» Exercise aim: Repeat the lines from the one containing "coordinates (1014, 262)." through the one containing "coordinates (818, 200).", both ends included, and nothing else.

» Records supplied:
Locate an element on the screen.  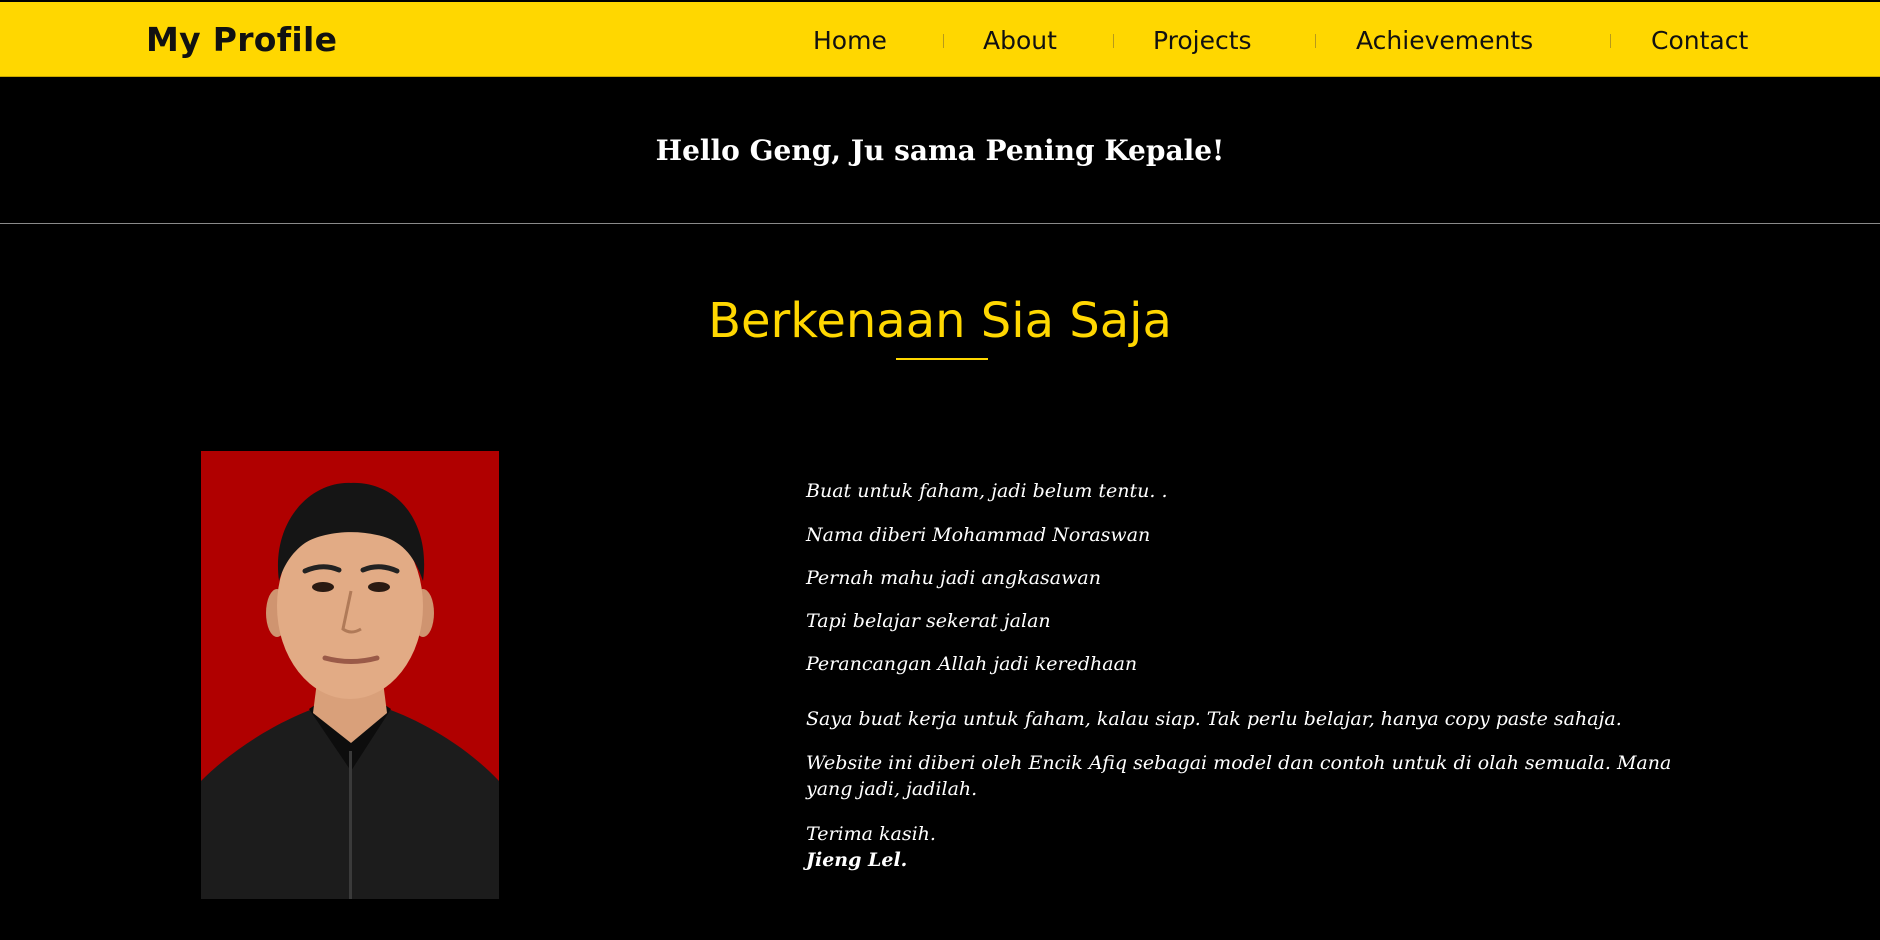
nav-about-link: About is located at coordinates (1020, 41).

--

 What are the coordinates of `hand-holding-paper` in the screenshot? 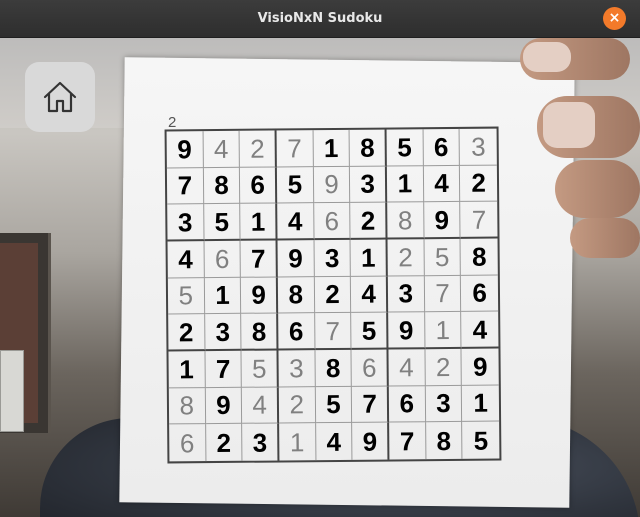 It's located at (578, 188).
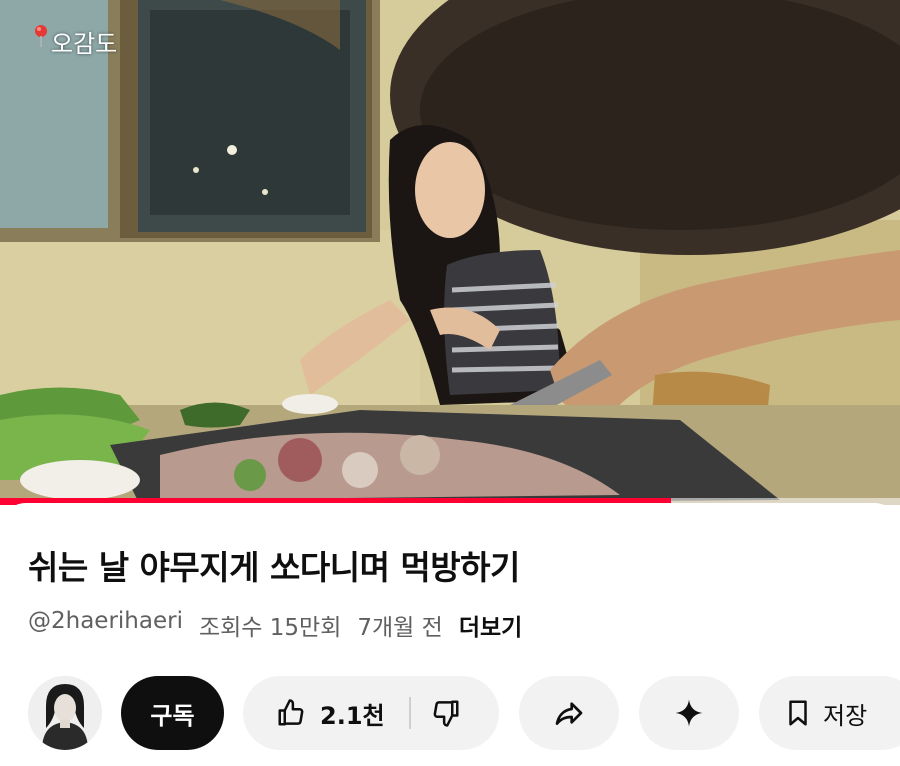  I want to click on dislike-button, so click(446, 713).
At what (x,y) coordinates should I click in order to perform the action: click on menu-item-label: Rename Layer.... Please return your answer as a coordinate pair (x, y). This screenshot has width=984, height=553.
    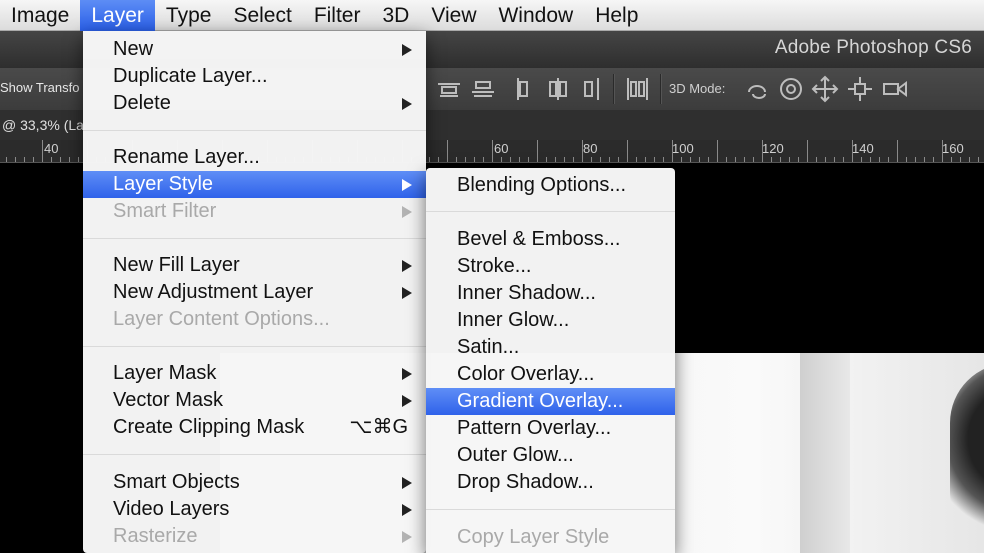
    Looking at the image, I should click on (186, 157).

...

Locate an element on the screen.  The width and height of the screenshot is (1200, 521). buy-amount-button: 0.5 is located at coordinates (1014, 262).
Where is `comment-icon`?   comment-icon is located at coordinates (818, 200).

» Solution to the problem:
Locate an element on the screen.  The width and height of the screenshot is (1200, 521). buy-amount-button: 0.5 is located at coordinates (1014, 262).
Where is `comment-icon`?   comment-icon is located at coordinates (818, 200).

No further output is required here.